What you will do
From first line to last, give the records again word for word and omit the pictures.

Extracted data entries

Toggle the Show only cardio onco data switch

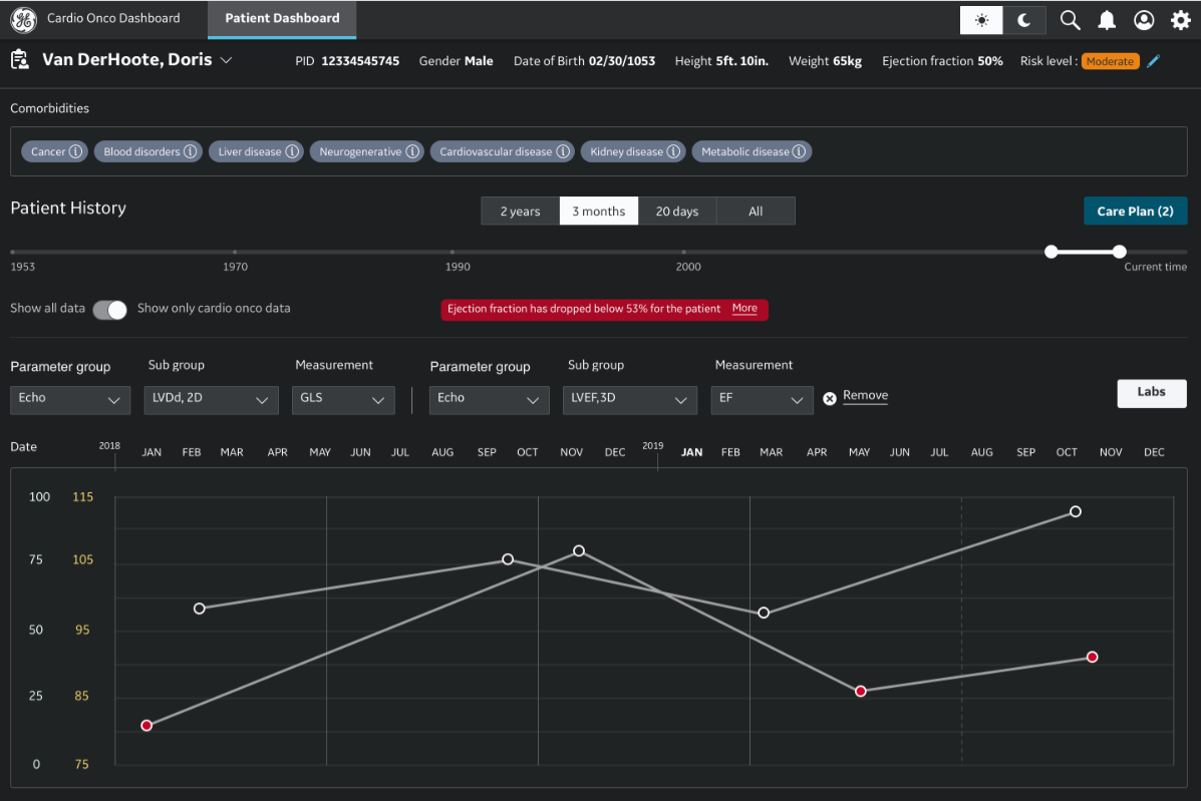click(x=110, y=310)
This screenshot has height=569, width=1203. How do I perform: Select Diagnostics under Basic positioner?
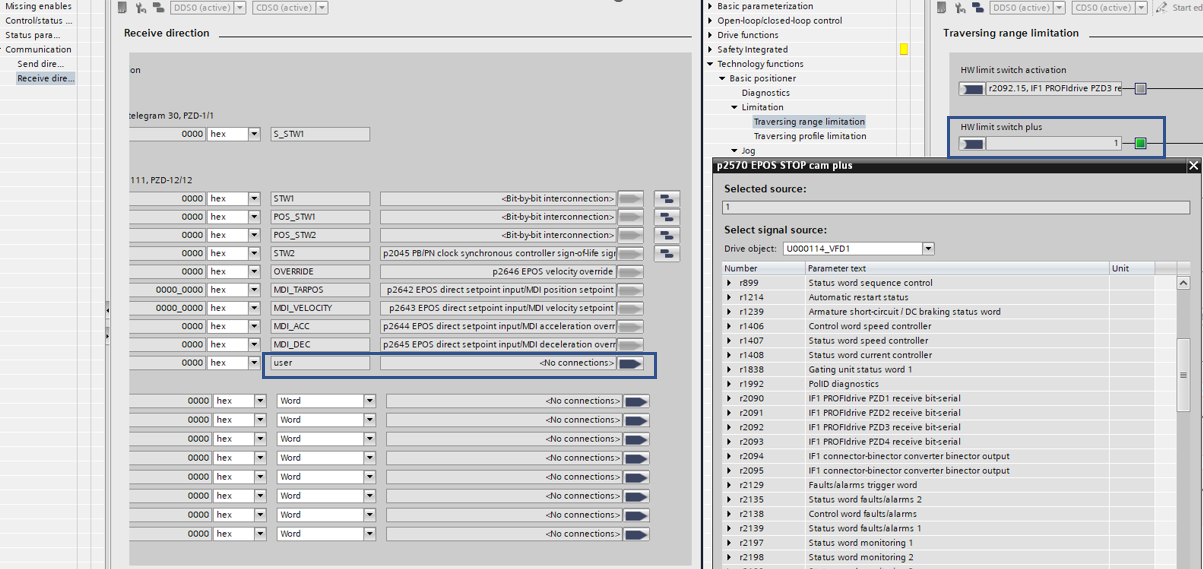(x=765, y=93)
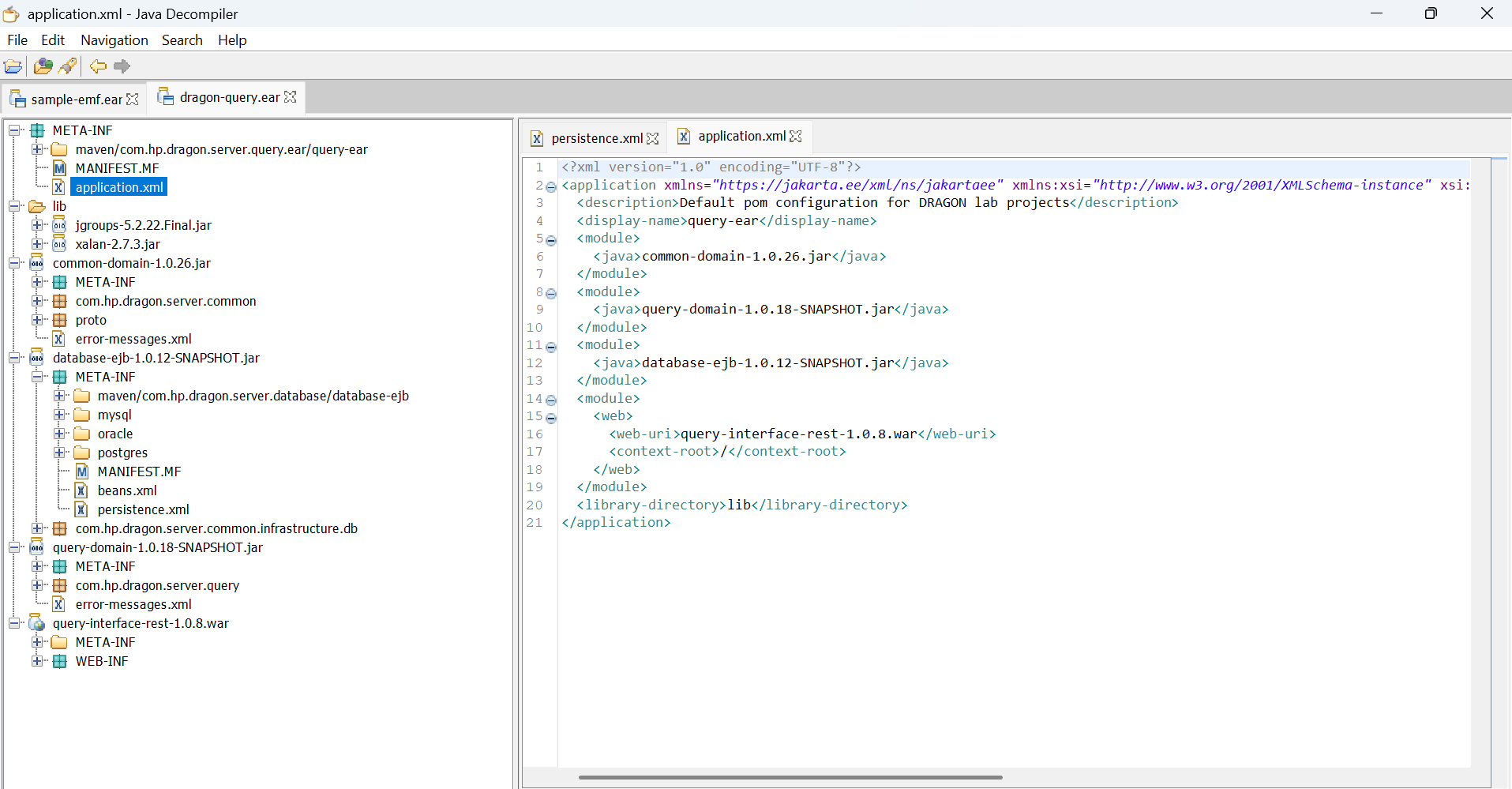Open beans.xml in the tree
The width and height of the screenshot is (1512, 789).
pos(126,490)
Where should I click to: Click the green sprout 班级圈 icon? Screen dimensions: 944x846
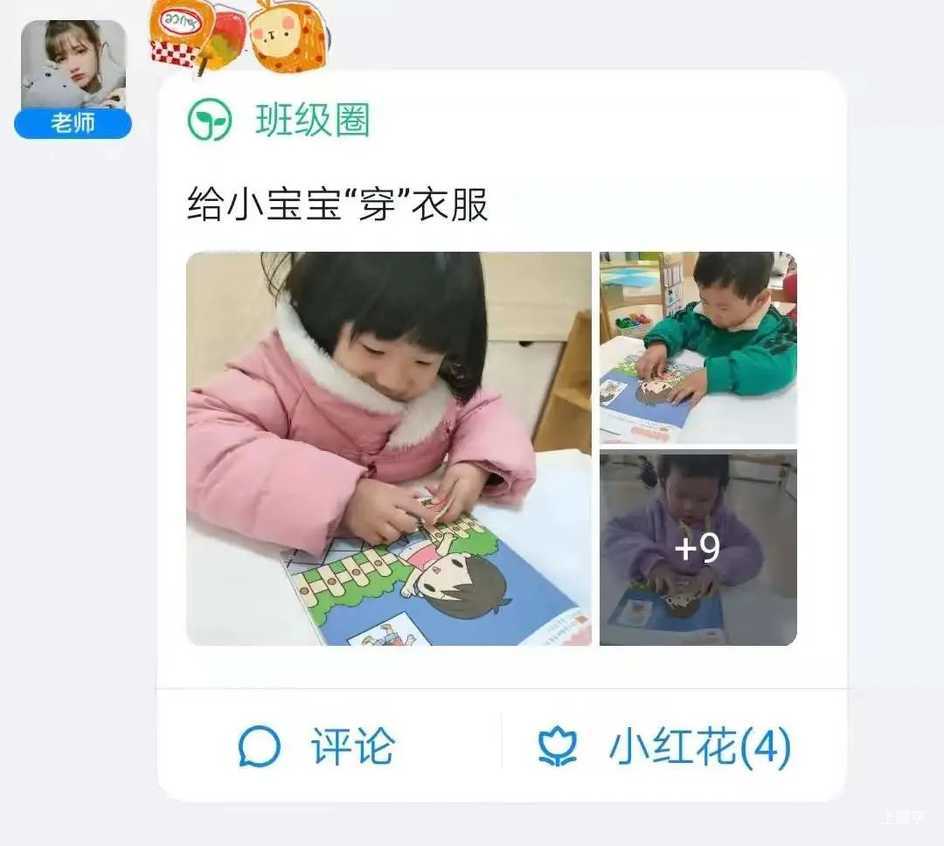coord(209,120)
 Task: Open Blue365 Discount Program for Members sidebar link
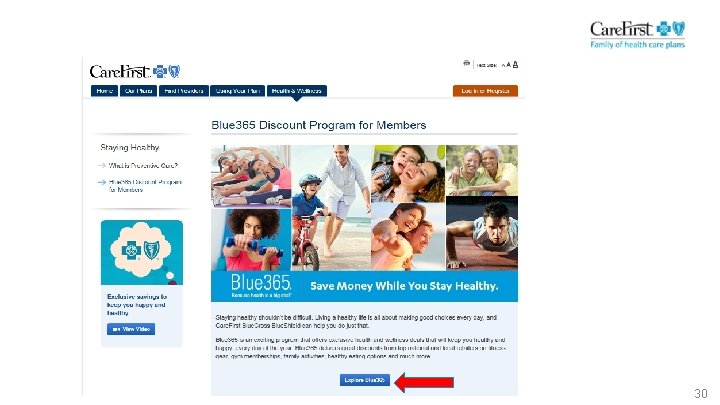point(145,186)
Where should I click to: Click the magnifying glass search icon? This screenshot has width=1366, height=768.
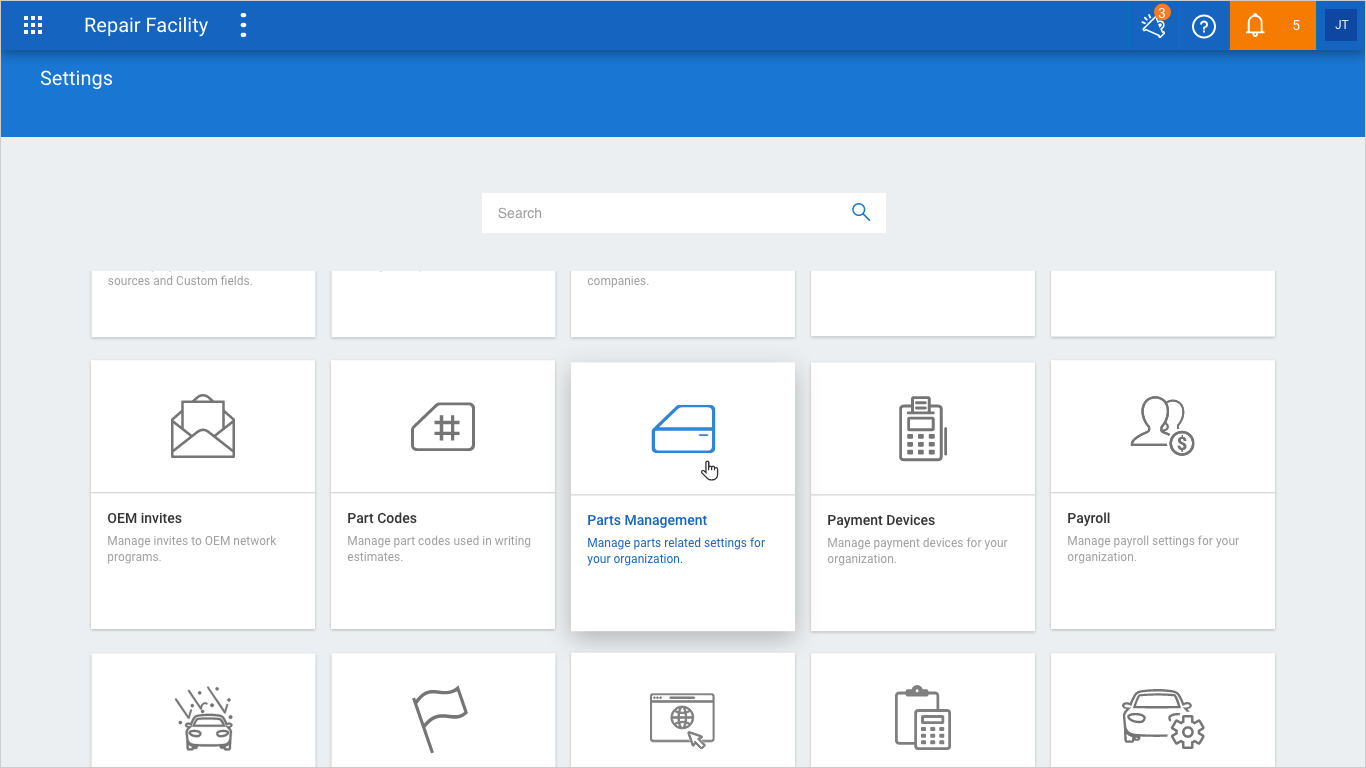tap(861, 212)
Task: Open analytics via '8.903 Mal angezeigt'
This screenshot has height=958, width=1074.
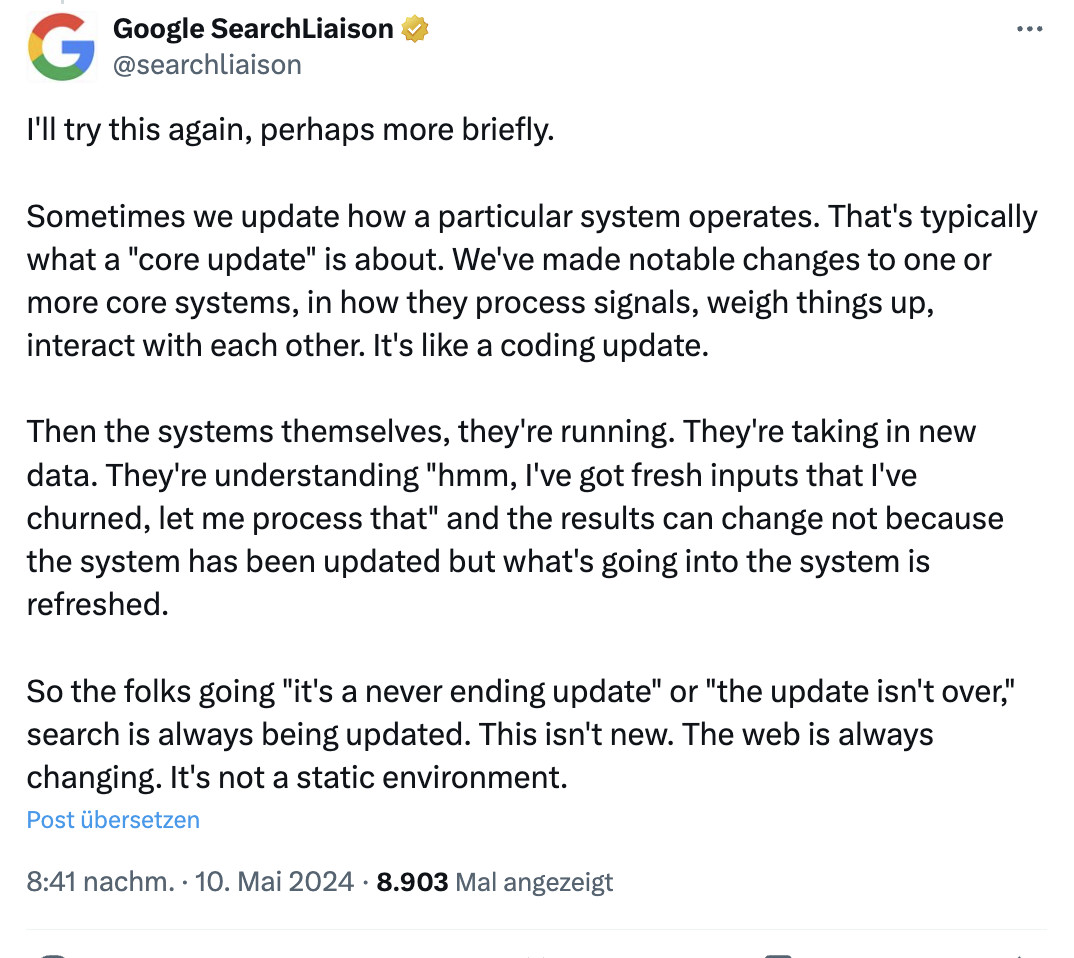Action: click(491, 882)
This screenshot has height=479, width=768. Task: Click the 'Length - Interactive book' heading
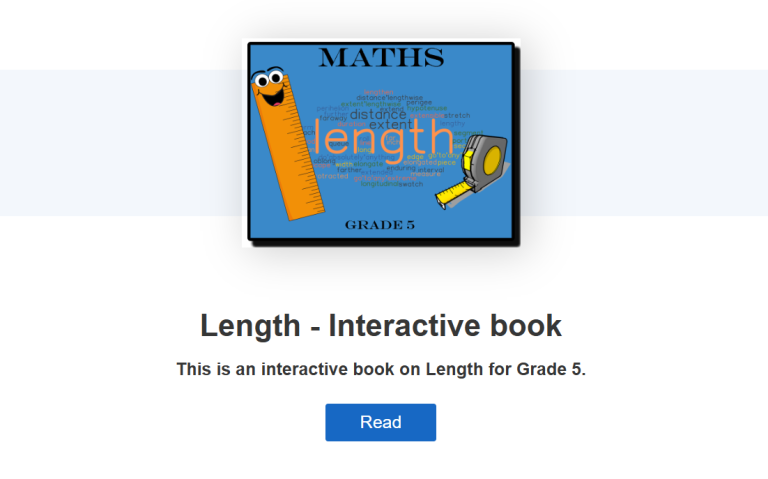click(381, 326)
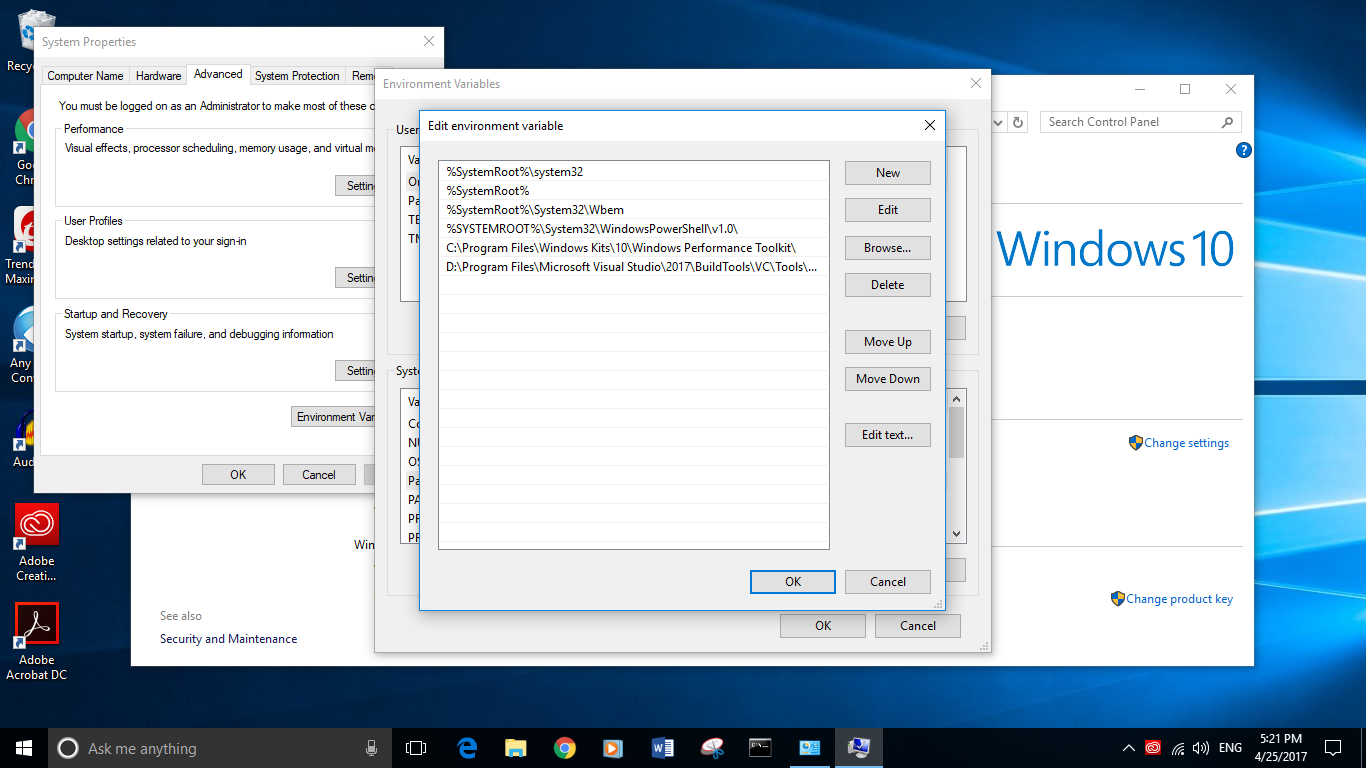Open the Control Panel address bar dropdown
The width and height of the screenshot is (1366, 768).
pos(997,121)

Solution for this problem
Toggle the Show only cardio onco data switch

click(x=110, y=310)
This screenshot has height=569, width=1203. How do I perform: Select Diagnostics under Basic positioner?
(x=765, y=93)
Open beans.xml in the tree
The width and height of the screenshot is (1512, 789).
pos(126,490)
Where should I click to: Click the green sprout 班级圈 icon? Screen dimensions: 944x846
coord(209,120)
 Task: Open Blue365 Discount Program for Members sidebar link
point(145,186)
Where should I click to: Click the magnifying glass search icon? This screenshot has width=1366, height=768.
tap(861, 212)
Task: Open analytics via '8.903 Mal angezeigt'
This screenshot has height=958, width=1074.
Action: click(491, 882)
This screenshot has height=479, width=768. Task: Click the 'Length - Interactive book' heading
click(381, 326)
Open the Control Panel address bar dropdown
The width and height of the screenshot is (1366, 768).
pos(997,121)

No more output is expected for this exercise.